Een schuldeiser heeft juridisch gezien de vrijheid om een aanbod van de schuldenaar te weigeren. De hamvraag is of deze weigering terecht is geweest. Het ingetreden verzuim van de schuldenaar duurt namelijk gewoon voort wanneer het aanbod terecht is afgewezen. Echter, ingeval de schuldeiser niet had mogen weigeren, dan is hij vanaf die weigering zelf in verzuim en eindigt automatisch het verzuim van de schuldenaar. De gevolgen van het schuldeisersverzuim zijn groot voor de positie van de schuldeiser. Hij kan namelijk niet meer overgaan tot het ontbinden van de overeenkomst. Daarnaast kan de schuldenaar nu vorderen dat hij van zijn verbintenis bevrijd zal zijn. Een zorgvuldige afweging van het door de schuldenaar gedane aanbod is dus van groot belang.
Maatstaf van de Hoge Raad
Wanneer is het weigeren van een zuiveringsaanbod nu geoorloofd? De Hoge Raad heeft op 7 december 2018 antwoord gegeven op deze vraag. In deze kwestie speelde een geschil tussen een producent van kleding, JED Textiles B.V. (JED) en een afnemer. Partijen waren overeengekomen dat JED op 27 februari 2013 een partij poloshirts zou leveren. Vanwege problemen in het productieproces haalt JED de overeengekomen leverdatum niet. Derhalve biedt ze op 12 maart 2013 aan om een deel van de polo’s op 19 maart 2013 te leveren en het restant op 26 maart 2013. Naast deze leverdata wordt door JED een fikse korting ter compensatie aangeboden op de overeengekomen verkoopprijs. Ondanks de nieuwe afspraken worden ook de nieuwe leverdata niet gehaald en uiteindelijk escaleert de situatie dermate dat JED de order bij haar toeleveranciers annuleert. De afnemer start in reactie hierop een procedure.

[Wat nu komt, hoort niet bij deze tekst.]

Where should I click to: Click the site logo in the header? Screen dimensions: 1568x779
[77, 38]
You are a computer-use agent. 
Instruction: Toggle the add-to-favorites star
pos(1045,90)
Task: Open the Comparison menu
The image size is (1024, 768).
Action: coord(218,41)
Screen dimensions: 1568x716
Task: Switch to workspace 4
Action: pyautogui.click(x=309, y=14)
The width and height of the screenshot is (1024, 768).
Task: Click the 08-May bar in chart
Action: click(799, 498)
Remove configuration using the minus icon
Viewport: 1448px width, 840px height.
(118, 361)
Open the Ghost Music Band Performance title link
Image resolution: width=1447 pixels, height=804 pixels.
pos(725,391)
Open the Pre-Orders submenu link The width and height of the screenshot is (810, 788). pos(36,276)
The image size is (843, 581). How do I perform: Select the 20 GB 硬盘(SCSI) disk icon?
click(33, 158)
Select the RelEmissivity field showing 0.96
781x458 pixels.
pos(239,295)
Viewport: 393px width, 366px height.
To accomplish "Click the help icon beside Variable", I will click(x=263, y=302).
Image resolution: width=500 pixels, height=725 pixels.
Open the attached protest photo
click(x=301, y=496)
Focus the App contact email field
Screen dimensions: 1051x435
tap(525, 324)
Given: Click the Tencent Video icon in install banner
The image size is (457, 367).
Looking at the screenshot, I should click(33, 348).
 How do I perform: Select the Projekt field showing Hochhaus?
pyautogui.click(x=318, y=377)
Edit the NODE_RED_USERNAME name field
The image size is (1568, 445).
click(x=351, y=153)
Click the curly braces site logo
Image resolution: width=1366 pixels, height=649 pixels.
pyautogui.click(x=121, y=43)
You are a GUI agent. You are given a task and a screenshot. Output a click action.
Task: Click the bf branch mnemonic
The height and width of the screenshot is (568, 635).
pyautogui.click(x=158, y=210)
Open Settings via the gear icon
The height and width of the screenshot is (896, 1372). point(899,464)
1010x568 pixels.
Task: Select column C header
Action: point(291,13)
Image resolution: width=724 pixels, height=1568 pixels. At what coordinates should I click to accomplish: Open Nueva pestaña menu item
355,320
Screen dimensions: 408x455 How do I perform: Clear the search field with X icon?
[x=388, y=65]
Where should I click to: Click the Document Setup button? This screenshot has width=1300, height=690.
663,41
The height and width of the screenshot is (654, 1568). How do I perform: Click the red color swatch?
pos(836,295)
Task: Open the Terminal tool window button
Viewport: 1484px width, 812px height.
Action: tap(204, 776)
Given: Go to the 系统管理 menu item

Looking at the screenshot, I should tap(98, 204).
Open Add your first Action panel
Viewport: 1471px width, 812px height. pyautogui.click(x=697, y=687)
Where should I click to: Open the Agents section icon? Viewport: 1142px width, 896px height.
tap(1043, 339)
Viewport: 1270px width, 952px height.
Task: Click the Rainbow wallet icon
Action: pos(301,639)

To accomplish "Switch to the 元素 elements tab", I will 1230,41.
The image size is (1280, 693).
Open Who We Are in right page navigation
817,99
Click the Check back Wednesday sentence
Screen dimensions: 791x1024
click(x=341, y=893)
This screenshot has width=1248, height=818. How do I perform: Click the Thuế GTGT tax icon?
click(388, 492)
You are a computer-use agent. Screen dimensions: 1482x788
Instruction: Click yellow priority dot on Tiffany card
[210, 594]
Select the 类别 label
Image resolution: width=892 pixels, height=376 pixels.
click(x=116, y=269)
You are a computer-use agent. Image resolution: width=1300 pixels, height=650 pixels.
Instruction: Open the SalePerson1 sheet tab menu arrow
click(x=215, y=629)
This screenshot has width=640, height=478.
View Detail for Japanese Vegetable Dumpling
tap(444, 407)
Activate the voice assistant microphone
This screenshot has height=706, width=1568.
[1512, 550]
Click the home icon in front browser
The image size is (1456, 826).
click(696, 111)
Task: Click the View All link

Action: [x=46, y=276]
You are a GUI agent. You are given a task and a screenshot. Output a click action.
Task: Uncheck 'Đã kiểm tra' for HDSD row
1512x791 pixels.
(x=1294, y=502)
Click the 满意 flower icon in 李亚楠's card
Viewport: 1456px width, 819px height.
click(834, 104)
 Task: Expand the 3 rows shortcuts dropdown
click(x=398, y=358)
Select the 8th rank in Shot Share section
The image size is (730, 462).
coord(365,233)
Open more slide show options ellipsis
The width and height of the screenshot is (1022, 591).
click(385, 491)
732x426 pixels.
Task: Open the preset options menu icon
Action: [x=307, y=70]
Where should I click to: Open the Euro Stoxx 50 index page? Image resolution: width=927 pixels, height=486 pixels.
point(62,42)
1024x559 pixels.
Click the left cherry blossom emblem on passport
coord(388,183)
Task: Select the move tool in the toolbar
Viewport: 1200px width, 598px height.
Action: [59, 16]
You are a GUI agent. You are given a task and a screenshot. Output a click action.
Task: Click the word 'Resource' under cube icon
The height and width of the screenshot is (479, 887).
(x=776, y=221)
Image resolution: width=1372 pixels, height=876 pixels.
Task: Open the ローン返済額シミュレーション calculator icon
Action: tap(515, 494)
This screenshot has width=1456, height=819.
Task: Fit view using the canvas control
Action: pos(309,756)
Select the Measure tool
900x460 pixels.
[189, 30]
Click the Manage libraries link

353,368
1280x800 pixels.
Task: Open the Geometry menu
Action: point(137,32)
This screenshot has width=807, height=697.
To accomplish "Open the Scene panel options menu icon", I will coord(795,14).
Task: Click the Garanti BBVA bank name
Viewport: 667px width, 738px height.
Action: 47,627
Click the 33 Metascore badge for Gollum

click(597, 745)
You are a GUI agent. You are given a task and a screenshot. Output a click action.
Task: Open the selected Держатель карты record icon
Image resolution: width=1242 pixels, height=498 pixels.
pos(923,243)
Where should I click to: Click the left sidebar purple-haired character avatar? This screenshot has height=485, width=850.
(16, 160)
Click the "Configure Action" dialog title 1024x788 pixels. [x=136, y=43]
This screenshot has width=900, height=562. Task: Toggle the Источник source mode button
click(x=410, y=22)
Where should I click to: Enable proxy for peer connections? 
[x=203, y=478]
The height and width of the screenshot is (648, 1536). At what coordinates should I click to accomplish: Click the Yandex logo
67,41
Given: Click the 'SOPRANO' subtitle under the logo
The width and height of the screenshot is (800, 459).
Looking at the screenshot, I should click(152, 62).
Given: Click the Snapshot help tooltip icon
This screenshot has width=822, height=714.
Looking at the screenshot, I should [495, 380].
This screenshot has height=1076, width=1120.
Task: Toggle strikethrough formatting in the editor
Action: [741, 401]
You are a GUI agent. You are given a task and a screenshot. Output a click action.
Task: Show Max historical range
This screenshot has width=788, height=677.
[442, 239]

In de procedure doet JED een beroep op artikel 6:86 BW aangezien ze van mening is dat ze met de korting die zij haar wederpartij heeft geboden op 12 maart 2013 haar verzuim heeft gezuiverd. Bij de beoordeling overweegt de Hoge Raad dat in de praktijk onduidelijkheid kan ontstaan over de omvang van de te vergoeden schade en kosten en dat partijen hierover onenigheid hebben. Wanneer hiervan sprake is, dan is het aan de schuldenaar om buiten twijfel te stellen dat hij de inmiddels verschuldigde schadevergoeding en kosten volledig zal voldoen. JED slaagde hier niet in en werd dan ook in het ongelijk gesteld.
Op basis van dit arrest kan dus geconcludeerd worden dat een schuldenaar bij het doen van een zuiveringsaanbod in zekere mate moet kunnen garanderen dat naast nakoming, tevens de schade en reeds gemaakte kosten volledig worden gecompenseerd.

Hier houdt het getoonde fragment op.